Peça-chave na investigação que apura suposta extorsão contra o deputado federal Barbosa Neto (PDT), o deputado federal Alex Canziani (PTB) prestou depoimento ontem no qual ficaram mais dúvidas que respostas à elucidação do caso. O petebista confirmou a versão de Barbosa de que o ex-assessor Luciano Lopes (de Barbosa), lhe teria extorquido para não prejudicá-lo eleitoralmente. Ao mesmo tempo, o dinheiro - R$ 23 mil apreendidos com Lopes, na noite de segunda - serviria ainda para que ''a cidade soubesse'' quem teria financiado denúncias do ex-assessor contra o pedetista, meses atrás, na Receita Federal e na Procuradoria Geral da República. Outra testemunha a depor ontem no inquérito, o próprio advogado de Canziani e da coligação que tem Barbosa como candidato a prefeito, Maurício Carneiro, admitiu: ''Não confirmamos que existe a extorsão, mas tudo leva a crer que foi. A prisão do Luciano, porém, por si só, foi irregular'', disse.
Lopes foi preso em fagrante de extorsão, na segunda, quando deixava a residência de Canziani, na Zona Sul. A ação da PF e do Gaeco fora subsidiada por denúncia apresentada dias antes por Barbosa, que viria sofrendo as ameaças. Em nota, o presidente do PTB no estado afirmara que tinha tentado apenas uma ''reconciliação'' entre Lopes e Barbosa. Em depoimento de cinco horas prestado ao Gaeco, na terça, o ex-assessor - posto em liberdade provisória na última sexta - disse ter sido procurado ora para serviços de consultoria à campanha, ora para receber suborno de Barbosa.

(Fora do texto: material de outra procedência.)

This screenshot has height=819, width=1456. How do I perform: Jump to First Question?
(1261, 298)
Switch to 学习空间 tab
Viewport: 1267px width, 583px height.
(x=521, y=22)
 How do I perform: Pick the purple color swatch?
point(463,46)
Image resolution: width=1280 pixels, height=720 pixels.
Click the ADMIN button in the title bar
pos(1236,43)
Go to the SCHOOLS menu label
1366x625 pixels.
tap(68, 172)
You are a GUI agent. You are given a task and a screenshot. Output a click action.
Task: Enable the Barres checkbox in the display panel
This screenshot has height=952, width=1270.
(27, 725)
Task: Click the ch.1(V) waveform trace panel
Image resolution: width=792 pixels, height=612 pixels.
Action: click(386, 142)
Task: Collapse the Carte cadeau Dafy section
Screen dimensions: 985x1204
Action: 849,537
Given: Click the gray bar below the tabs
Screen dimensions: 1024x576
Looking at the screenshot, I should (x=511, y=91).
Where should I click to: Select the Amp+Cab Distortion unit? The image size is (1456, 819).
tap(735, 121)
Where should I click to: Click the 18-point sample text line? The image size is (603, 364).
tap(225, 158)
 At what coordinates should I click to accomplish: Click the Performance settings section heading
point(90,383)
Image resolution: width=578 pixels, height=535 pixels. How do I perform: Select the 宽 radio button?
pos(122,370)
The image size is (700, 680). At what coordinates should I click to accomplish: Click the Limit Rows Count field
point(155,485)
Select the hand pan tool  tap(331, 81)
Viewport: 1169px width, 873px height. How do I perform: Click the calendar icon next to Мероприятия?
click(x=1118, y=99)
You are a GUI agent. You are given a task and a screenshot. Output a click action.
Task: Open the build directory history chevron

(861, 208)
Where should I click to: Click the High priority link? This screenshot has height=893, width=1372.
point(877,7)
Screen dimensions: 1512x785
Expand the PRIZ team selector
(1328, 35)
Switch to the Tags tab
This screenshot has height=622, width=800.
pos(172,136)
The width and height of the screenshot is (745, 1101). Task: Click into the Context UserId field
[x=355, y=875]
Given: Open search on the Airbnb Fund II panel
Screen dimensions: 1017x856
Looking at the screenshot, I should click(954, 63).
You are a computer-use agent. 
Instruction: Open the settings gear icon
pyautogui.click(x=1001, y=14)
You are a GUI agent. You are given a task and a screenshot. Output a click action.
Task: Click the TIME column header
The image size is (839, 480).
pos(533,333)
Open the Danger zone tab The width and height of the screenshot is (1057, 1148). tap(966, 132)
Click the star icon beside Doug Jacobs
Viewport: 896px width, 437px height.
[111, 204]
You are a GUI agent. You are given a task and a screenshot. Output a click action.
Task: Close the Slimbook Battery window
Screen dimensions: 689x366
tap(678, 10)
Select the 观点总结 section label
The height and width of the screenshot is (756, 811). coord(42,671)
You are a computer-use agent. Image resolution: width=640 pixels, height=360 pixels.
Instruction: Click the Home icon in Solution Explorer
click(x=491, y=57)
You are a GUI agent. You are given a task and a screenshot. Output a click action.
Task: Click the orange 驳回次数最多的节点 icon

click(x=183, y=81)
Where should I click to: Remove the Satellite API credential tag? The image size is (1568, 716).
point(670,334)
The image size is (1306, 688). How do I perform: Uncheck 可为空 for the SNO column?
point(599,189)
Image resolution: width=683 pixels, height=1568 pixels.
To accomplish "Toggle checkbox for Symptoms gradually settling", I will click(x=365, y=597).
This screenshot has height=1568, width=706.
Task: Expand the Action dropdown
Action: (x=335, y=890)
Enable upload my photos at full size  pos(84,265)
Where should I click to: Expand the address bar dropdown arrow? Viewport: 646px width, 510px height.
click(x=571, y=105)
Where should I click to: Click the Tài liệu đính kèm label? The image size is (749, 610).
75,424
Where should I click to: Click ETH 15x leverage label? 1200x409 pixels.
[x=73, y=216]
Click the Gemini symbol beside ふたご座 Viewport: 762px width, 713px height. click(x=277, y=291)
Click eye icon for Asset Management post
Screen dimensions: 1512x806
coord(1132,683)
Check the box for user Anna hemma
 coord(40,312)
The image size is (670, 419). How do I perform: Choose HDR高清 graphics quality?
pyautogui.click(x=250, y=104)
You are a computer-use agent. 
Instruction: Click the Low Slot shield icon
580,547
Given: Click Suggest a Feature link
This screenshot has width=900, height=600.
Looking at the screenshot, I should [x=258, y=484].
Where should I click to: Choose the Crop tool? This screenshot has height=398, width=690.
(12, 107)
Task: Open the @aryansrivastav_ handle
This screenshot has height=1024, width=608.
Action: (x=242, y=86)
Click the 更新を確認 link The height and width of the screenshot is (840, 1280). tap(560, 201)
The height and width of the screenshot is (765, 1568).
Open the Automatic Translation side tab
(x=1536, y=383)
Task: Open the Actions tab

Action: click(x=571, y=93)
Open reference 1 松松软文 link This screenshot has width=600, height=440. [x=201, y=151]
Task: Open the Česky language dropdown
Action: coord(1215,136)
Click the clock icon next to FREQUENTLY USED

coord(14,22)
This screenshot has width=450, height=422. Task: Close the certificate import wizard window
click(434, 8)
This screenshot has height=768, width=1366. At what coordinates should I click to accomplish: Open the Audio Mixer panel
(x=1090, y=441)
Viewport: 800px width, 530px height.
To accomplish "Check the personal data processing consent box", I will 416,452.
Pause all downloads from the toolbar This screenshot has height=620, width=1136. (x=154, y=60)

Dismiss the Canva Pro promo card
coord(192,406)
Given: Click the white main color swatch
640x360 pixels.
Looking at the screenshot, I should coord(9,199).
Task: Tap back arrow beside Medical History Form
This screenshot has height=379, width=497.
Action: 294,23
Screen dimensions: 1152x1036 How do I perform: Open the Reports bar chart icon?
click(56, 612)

Em coletiva ontem no escritório de Carneiro - que dividiu as mais de quatro horas de depoimento com Canziani e com o assessor parlamentar deste, Hélio Senedezi Jr -, o parlamentar afirmou desconhecer a ação da polícia, articulada por Barbosa, mas lembrou que ''o Barbosa estava tomando as medidas necessárias para o caso - seria importante que houvessee isso para caracterizar''. Por que na própria casa a transação? ''Pela falta de confiança do Luciano no Barbosa'', explicou. Adiante, ressalvou: ''Mas eu não levei dinheiro, esse dinheiro não é meu, não entreguei dinheiro para ninguém''.
Questionado sobre o porquê de Barbosa supostamente ter aceitado pagar algo que seria extorsão, Canziani deu uma explicação complementar: ''Acredito que se ele tivesse feito isso num momento posterior, teria conseguido outras informações muito importantes não só pra elucidar esse caso, mas de quem estaria por trás disso: o próprio Luciano falaria quem o havia financiado nas denúncias anteriores''.
Citado no depoimento de Lopes como advogado que o teria visitado na primeira noite de prisão, no 2º Distrito Policial, Carneiro comentou que teria sido chamado pelo próprio. Indagado se é factível para o denunciado contactar, para defesa, o advogado da parte contrária, resumiu: ''Advocacia é relação de confiança''.
Sobre a prisão do ex-assessor, o advogado foi taxativo: ''Acredito que foi irregular a forma da prisão, a extorsão estaria no momento da cobrança''.